宇野「初めて見る人のために内容はまだネタバレしたくないので、今回はまずシリーズ全体の構成から触れてみよう。第1話はフレイザーの視点。第2話はケイトリンの視点。第4話が後半はほぼほぼ結婚パーティ。しかもけっこうメチャクチャなパーティがシリーズの真ん中にドンとあり、第6話はドナルド・トランプが2016年の米国大統領選に勝った時のニュース映像がイレギュラー的に用いられエンドロールもずっと続くという、なかなか刺激的な作りになっている。そして第7話で急展開があり、最後の第8話はボローニャでのブラッド・オレンジのライブにフレイザーとケイトリンが行き、ライブ映像も使われている。全8話の中にほぼパーティだけとほぼライブに行くだけのエピソードがある作りのドラマなんて見たことがない。もちろんそれは奇をてらったものではなく、全部ちゃんと意味がある。ところで、前回なぜルカ・グァダニーノに興奮するのか言い忘れたんだけど、一番の理由は不真面目さなんだよね」

木津「というのは?」

宇野「もちろん映画としての撮影や編集の洗練はすごい。洗練だけじゃなく才気走っていて、『えっ、ここで?』という編集の仕方も含めて才能に魅了される部分もある。でも才気走ってるだけではなく、無頓着というか雑というふうにも捉えられかねない、あらゆることに対する不真面目さがグァダニーノの魅力なんじゃないかな。その意味で『君の名前で僕を読んで』は完成度が高すぎた。一方『サスペリア』は練りに練った構成ではあるけど、ちょっと途中からついていけなくなる。あれは“適当”ではなく“不真面目”なんだと思うんだ。イタリア人のステレオタイプ的な不真面目さとも違うんだけど、でもやっぱりイタリア人の監督じゃなかったらこんな不真面目な感じにならないと思うんだよね」

木津「それは分かります。身も蓋もないことを言うと、グァダニーノの初期作なんて男の裸を見ているだけで終わった印象で(笑)、エロティックなものを撮りたいという気持ちが強いんだと思います。グァダニーノの作品は男優だけでなく女優もヌードになるけど、男性をエロティックに撮れるのは、彼がゲイだからというだけでなく、こだわりがあって上手いから。そしてそこにイタリアンエロス的なものを感じます」

宇野「前回の番組で自分も木津君もグァダニーノを大絶賛したけど、世間の批評的には“大絶賛”と“分からない”に二分している。もちろん素晴らしい作品だから酷評はされてないけど、日本人だから分からない云々ではなく、グァダニーノは先を行きすぎていて、人類にとって早すぎるんじゃないかな。彼が不真面目に見えるのも、早すぎるゆえの一つの表れなのかもしれない──という仮定に基づき、今回はグァダニーノの作家性をもっと探っていきたい」

エロスを肯定し続けるグァダニーノの変化と進化

宇野「木津君が挙げたエロティックというか性描写に紐づく話だけど、『僕らのままで』でイタリア米軍基地に女性2人が夫婦として入るというのは、それだけでも大変じゃない?2人の絆があるからこそ成り立っているんだろうけど。ケイトリンの家族も連れ子のアフリカ系女性とトランプ大好き軍人の夫婦という複雑な関係。でもみんな、いろんな困難を乗り越えてここまでやって来たはずなのに、なんか適当だよね。気が付いたらキスしたり浮気したり。大人の世代も子どもの世代も一様に。『僕らのままで』は群像劇であるがゆえに、そうしたところにキョトンとする人もいるだろうね」

課題 1:
グァダニーノをめぐる対談から、「木津「それは分かります。身も」で始まり「家性をもっと探っていきたい」」まで続く部分を一字一句変えずに書き写してください。
課題 2:
グァダニーノ作品をめぐる対談を、最後の発言の後から続けて書いてください。

提供資料:
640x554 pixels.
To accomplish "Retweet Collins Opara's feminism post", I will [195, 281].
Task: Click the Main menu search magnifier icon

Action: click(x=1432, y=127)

解答 1:
木津「それは分かります。身も蓋もないことを言うと、グァダニーノの初期作なんて男の裸を見ているだけで終わった印象で(笑)、エロティックなものを撮りたいという気持ちが強いんだと思います。グァダニーノの作品は男優だけでなく女優もヌードになるけど、男性をエロティックに撮れるのは、彼がゲイだからというだけでなく、こだわりがあって上手いから。そしてそこにイタリアンエロス的なものを感じます」

宇野「前回の番組で自分も木津君もグァダニーノを大絶賛したけど、世間の批評的には“大絶賛”と“分からない”に二分している。もちろん素晴らしい作品だから酷評はされてないけど、日本人だから分からない云々ではなく、グァダニーノは先を行きすぎていて、人類にとって早すぎるんじゃないかな。彼が不真面目に見えるのも、早すぎるゆえの一つの表れなのかもしれない──という仮定に基づき、今回はグァダニーノの作家性をもっと探っていきたい」

解答 2:
木津「確かに。主人公の親がレズビアンということに何の説明もなくて『えっ?』と感じる人もいるだろうし。映画だとレズビアンの夫婦って“いいもの”として描かれがちで“レズビアンも幸せですよ”と強調しなきゃいけない側面があるけど、『僕らのままで』はカップルの不和も容赦なく描いている。でもそれは逆に平等なんです」

宇野「同性愛を前提としている上に、当たり前に不和を描いているから、見ていて追いつけなく人もいると思うんだ。パーティのシーンも『えっ、やっちゃうの?』みたいなことがいっぱいあるじゃない? あと、木津君に聞きたいのは、グァダニーノが2つの偏見を背負いかねない存在であること。1つは、イタリア人ならではの適当さ。もう1つは、偏見だけでなく現実的にもそういう一面はあると思うんだけど、ゲイの人は性に対して開放的だということ。グァダニーノほどこの2つを作品で感じさせる監督はなかなかいないと思う。でも、それが偏見であるとしたら、偏見を助長しかねない危険性をはらんでいるんじゃないかな」

木津「エロスなどのいろんな情動を肯定するという思いがグァダニーノの根っこにあり、ヨーロッパでゲイの情動をどう肯定するかという課題がずっとあった中、彼はその追求を引き継いでいる人。ペドロ・アルモドバルに近いのですが、たとえステレオタイプだとしても肯定すべきというのがグァダニーノの立場だと思います。それで言うと『ミラノ、愛に生きる』は、ティルダ・スウィントンの演じるロシア人妻が、家父長制で抑圧された世界の中でエロスをどう肯定するかという話で、グァダニーノはゲイだけでなく女性の情動も描いている。ある意味、ステレオタイプのその先──エロスに開かれていていいんだという肯定が描かれているわけです。さらに『君の名前で僕を呼んで』は、ゲイがまったく否定されない世界でエロスを肯定する話だった」

宇野「あの作品の時代設定を考えると、そうとう意図的だよね」

木津「原作では1987年だったのをエイズ以前の時代に周到に設定していましたね。『君の名前で僕を呼んで』に対してLGBT系メディアから出た批判の1つが、『1980年代初頭を描いているのに、ゲイが受ける抑圧が落とされている』ということ。特に、社会性を重視する側から出ていました」

宇野「リアリズムという意味でだね」

木津「そうです。しかも『それは白人の特権階級だからできること』と。それはぶっちゃけ一理あるんですけどね」

宇野「グァダニーノはぶっちゃけ、そういう人だよね。父親が学者だし」

木津「そういう白人的な世界を描いてきたグァダニーノが、『僕らのままで』では黒人たちも描くように変わっているし、性的マイノリティの描き方も『君の名前で僕を呼んで』より進化しています。例えば、主人公のフレイザーが同性に惹かれているという描写がありつつ本人は『ゲイじゃない』と否定したり、ケイトリンも女性として生まれて男性の格好をしているけど、当人がトランス男性かどうかは最後まで分からない。つまり、LGBTの区分に収まらない揺らぎを語っているわけです。『君の名前で僕を呼んで』もゲイ・アイデンティティにこだわっていたわけではないけど、今回はさらにその先を描いているなと思いました。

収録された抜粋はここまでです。